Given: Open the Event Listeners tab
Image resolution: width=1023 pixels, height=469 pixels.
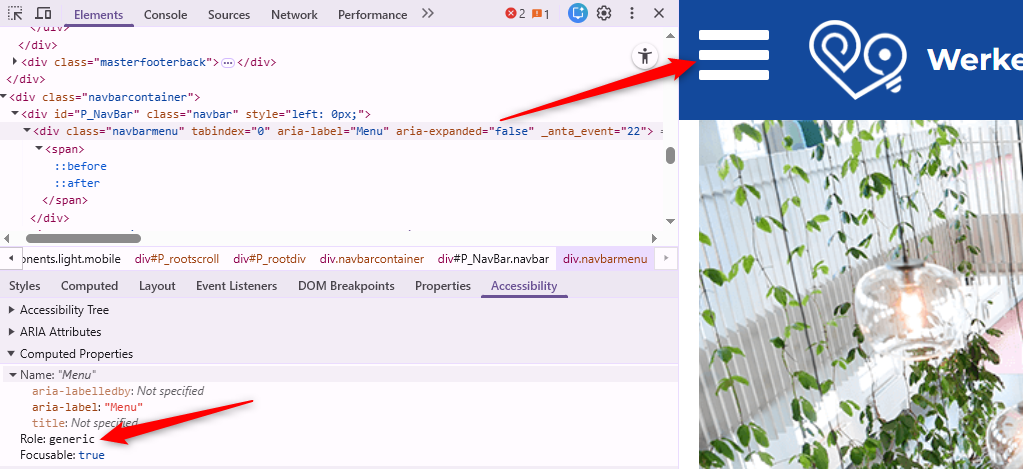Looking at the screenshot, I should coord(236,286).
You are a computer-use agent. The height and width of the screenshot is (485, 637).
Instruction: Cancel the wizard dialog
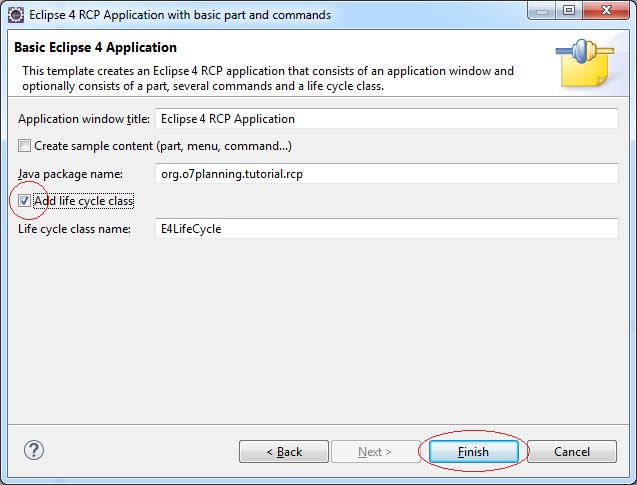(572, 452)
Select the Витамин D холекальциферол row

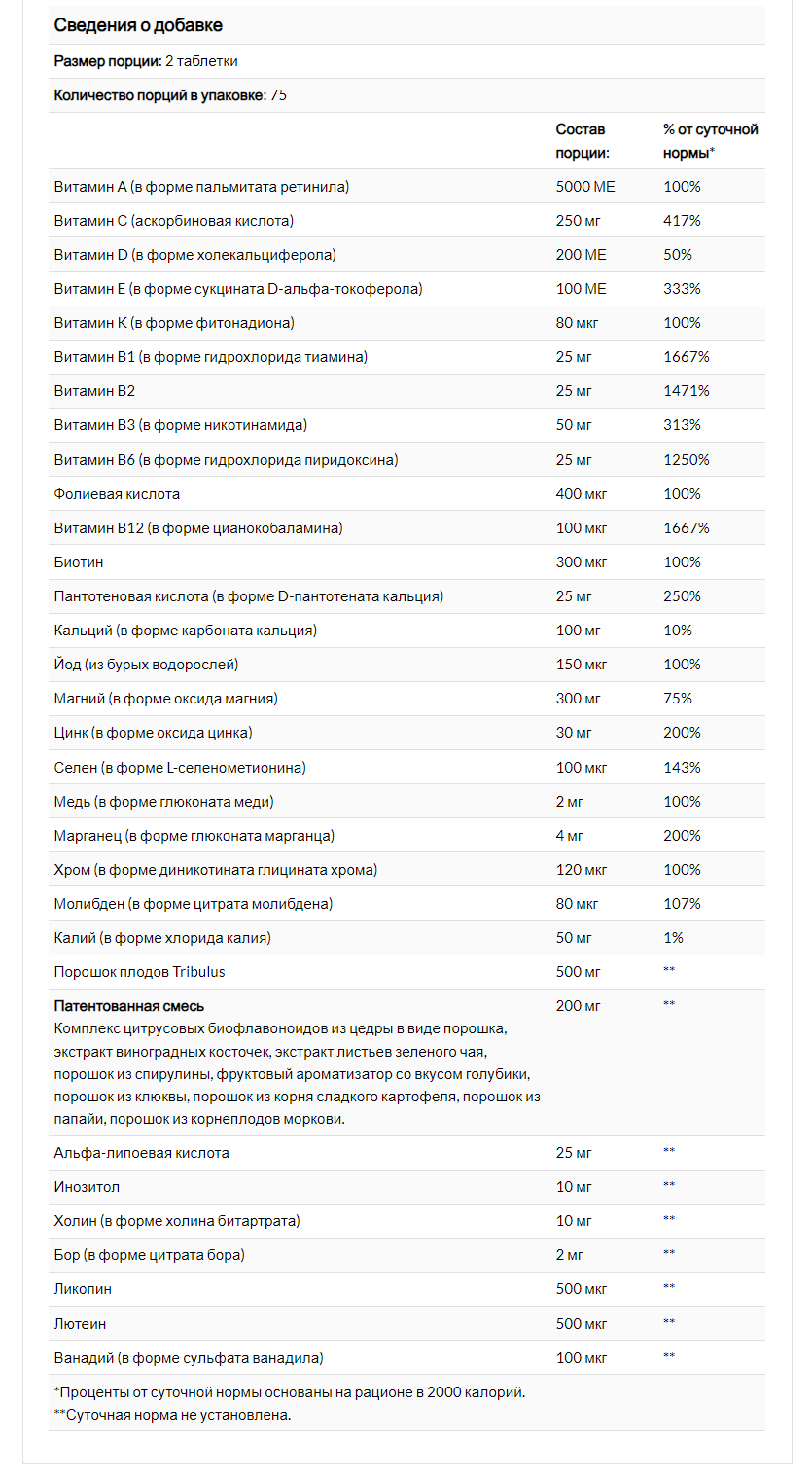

• What to produce
Each line of the data needs to be output exactly, with any image excluded.

• Expected answer
Given: Open the Event Listeners tab
Image resolution: width=1023 pixels, height=469 pixels.
Looking at the screenshot, I should coord(236,286).
You are a computer-use agent. The height and width of the screenshot is (485, 637).
Instruction: Cancel the wizard dialog
(572, 452)
Select the Витамин D холекальциферол row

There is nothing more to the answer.